The as-received OS was gently crushed by a mortar in order to crumble most of the agglomerates formed during the metallurgical process and then sieved to cut off particles with size greater than 1 mm. Sieves were also used to determine the particles size distribution (PSD) which was accessed by the sieves of 125 (120 mesh), 250 (60 mesh), 500 (35 mesh), and 1000 μm (18 mesh).

The powder particles morphology was examined by a Zeiss EVO40 Scanning Electron Microscope (SEM) coupled with an EDS system which was also used for hardened materials investigation. The powders’ samples were simply placed on a conductive substrate, whereas hardened specimens were polished down to 6 µm diamond paste; after preparation powders and hardened samples were sputtered with gold.

Thermogravimetric analyses (TGA) were performed in air on a TA Q500 at a heating rate of 10 °C/min up to a temperature of 900 °C.

An 8 M sodium hydroxide solution was prepared by dissolving the required amount of NaOH pellets in distilled water, subsequently, the solution was stored for 24 h at room temperature in a closed glass container.

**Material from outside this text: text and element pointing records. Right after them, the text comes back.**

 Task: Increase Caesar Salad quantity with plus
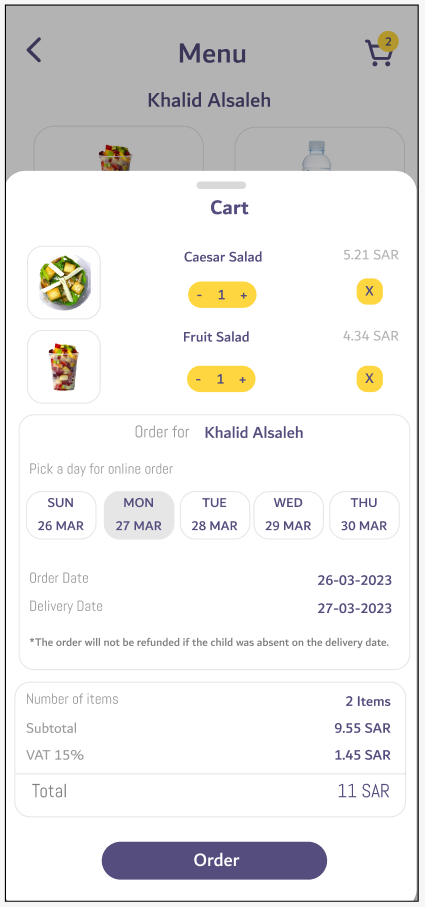click(x=243, y=296)
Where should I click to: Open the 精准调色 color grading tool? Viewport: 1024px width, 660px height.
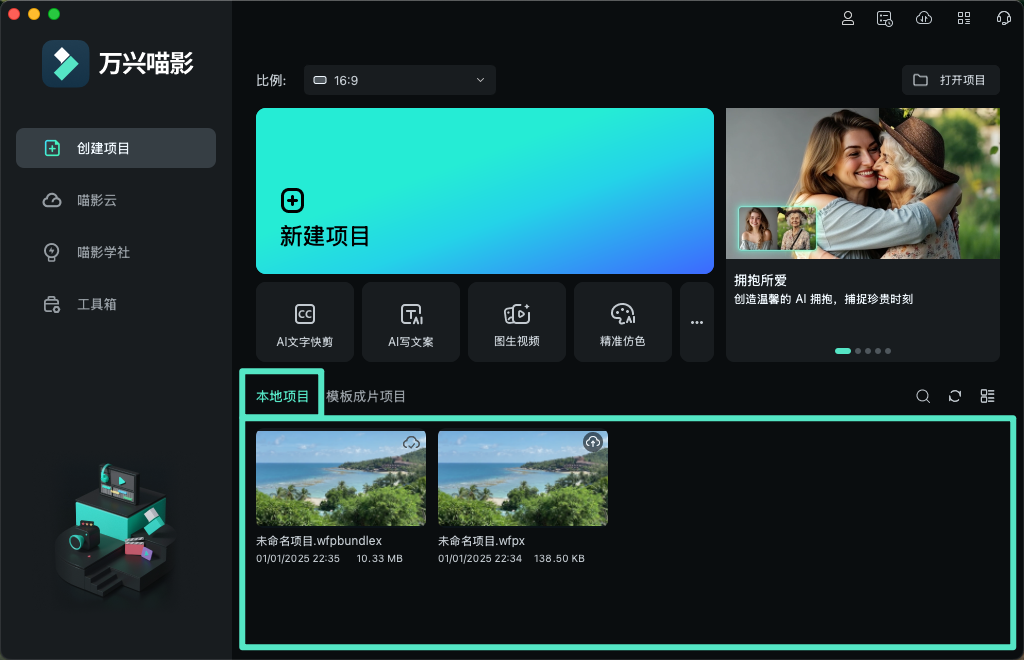coord(622,322)
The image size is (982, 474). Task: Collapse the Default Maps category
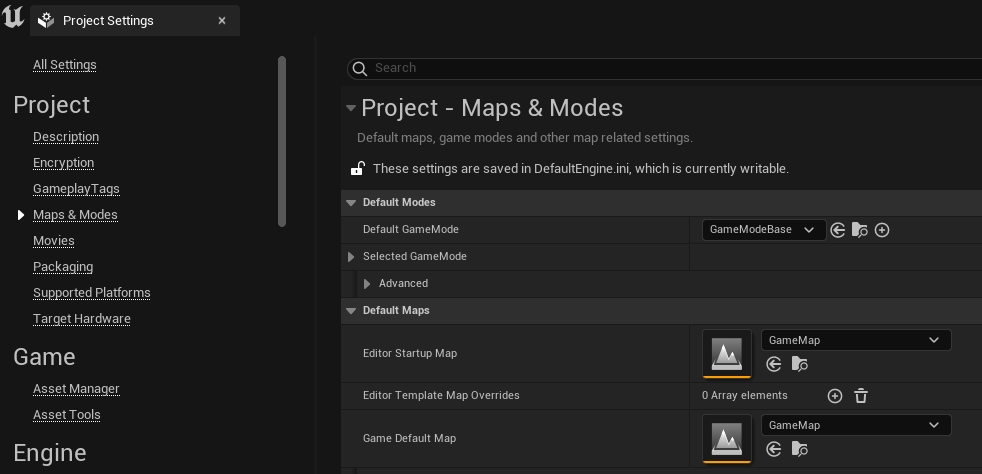click(351, 311)
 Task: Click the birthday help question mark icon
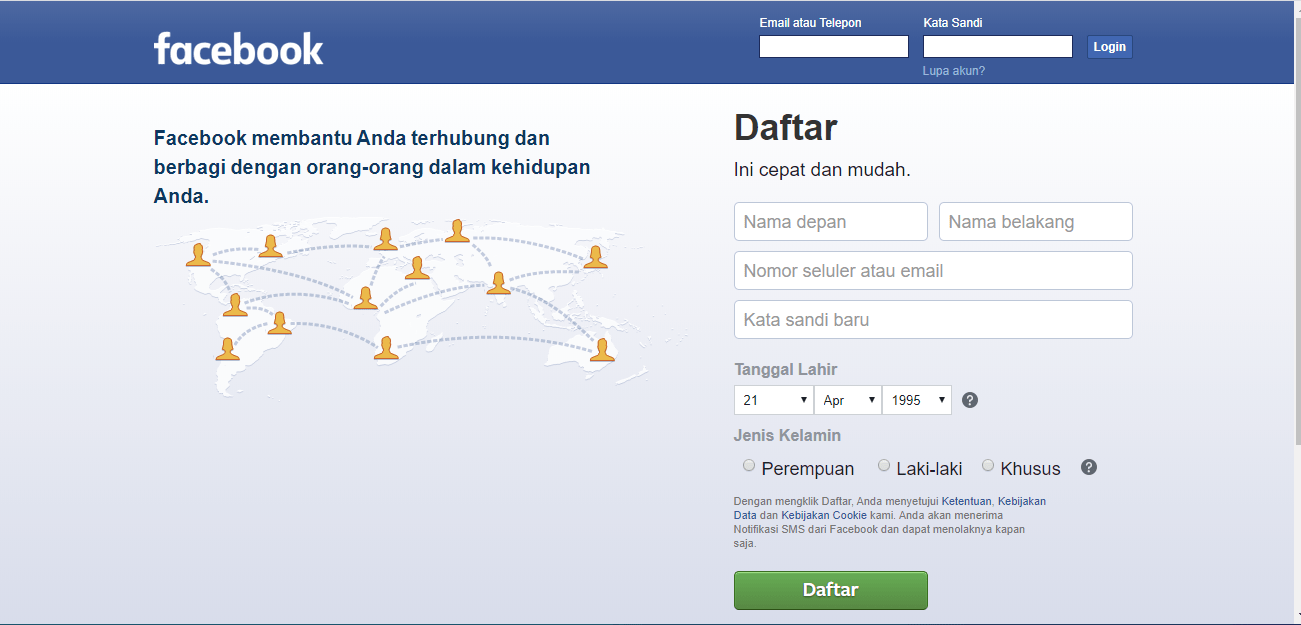tap(969, 400)
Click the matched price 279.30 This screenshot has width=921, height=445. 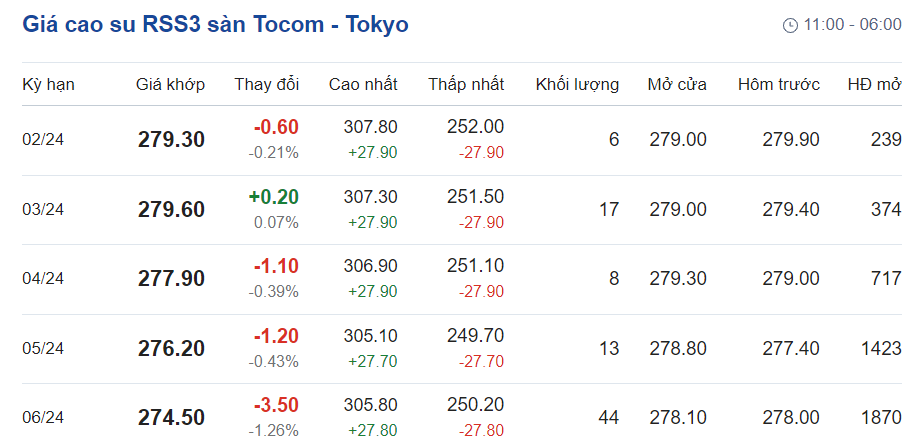pos(171,139)
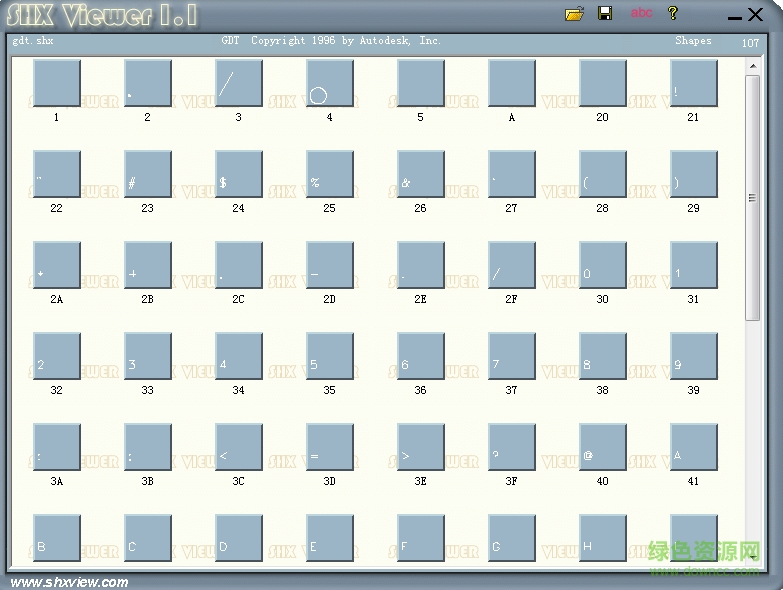
Task: Select the slash shape tile numbered 3
Action: pos(238,83)
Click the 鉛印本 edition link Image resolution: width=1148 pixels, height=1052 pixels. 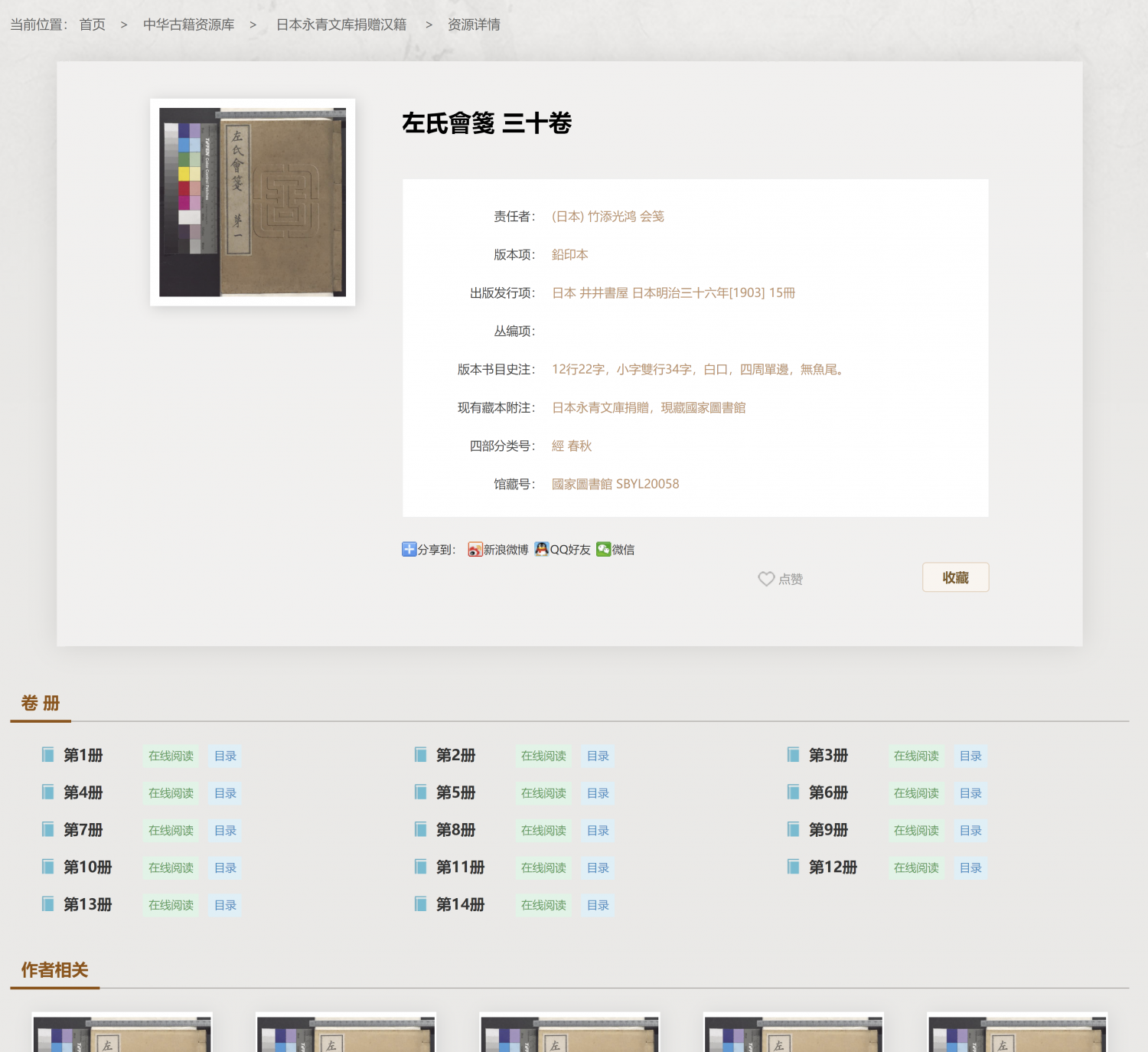pos(569,254)
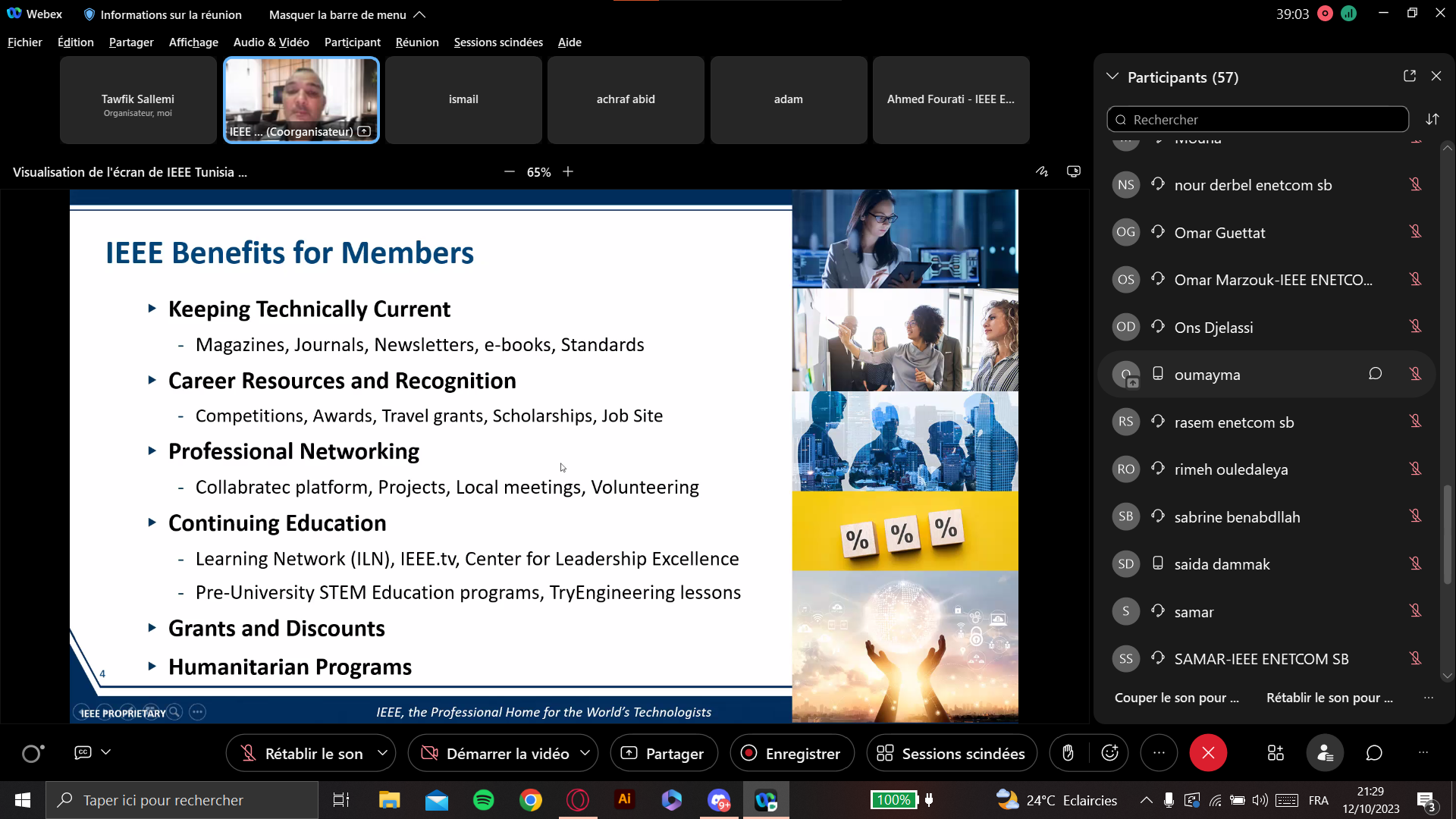Open the chat panel icon
1456x819 pixels.
tap(1374, 753)
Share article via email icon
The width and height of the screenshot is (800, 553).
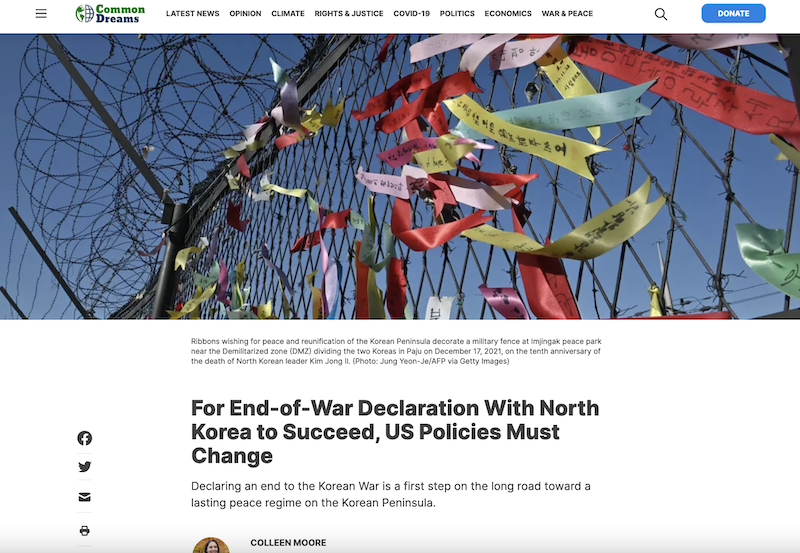click(x=85, y=497)
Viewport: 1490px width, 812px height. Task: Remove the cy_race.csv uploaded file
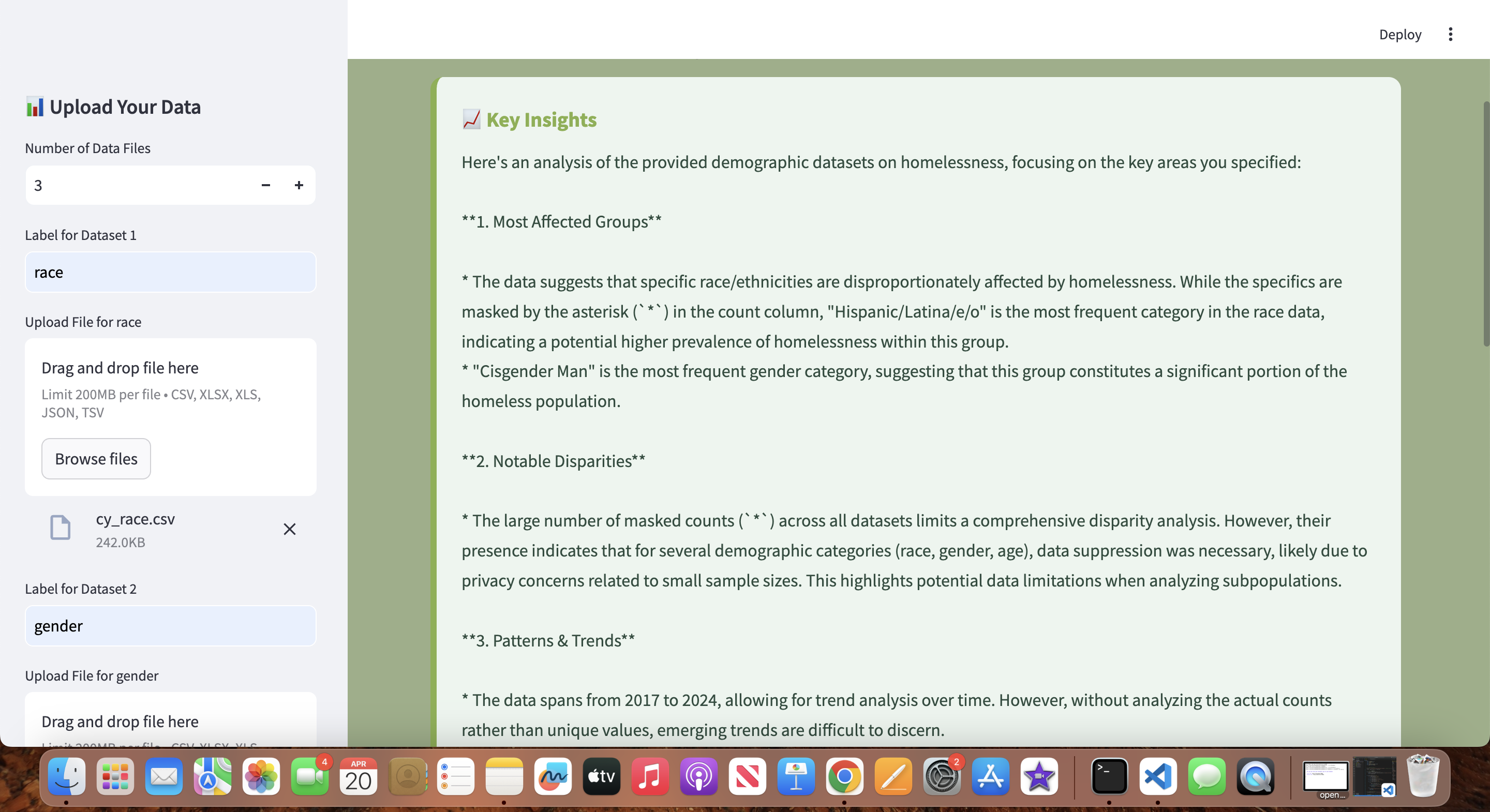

The mix proportion design of the materials produced is reported, together with their symbolic names in Table 2 which also shows some theoretical ratios which were calculated on the basis of their chemical composition, but do not take account of their PSD. With the above assumptions, the Al2O3/Na2O + K2O and H2O/Na2O ratios are 1.44 and 3.98, respectively, for all compositions. In addition, Table 2 also contains the Na2SiO3/NaOH ratio which is 3.4. The mix proportion design was built up on the base of previous research investigations [22, 23].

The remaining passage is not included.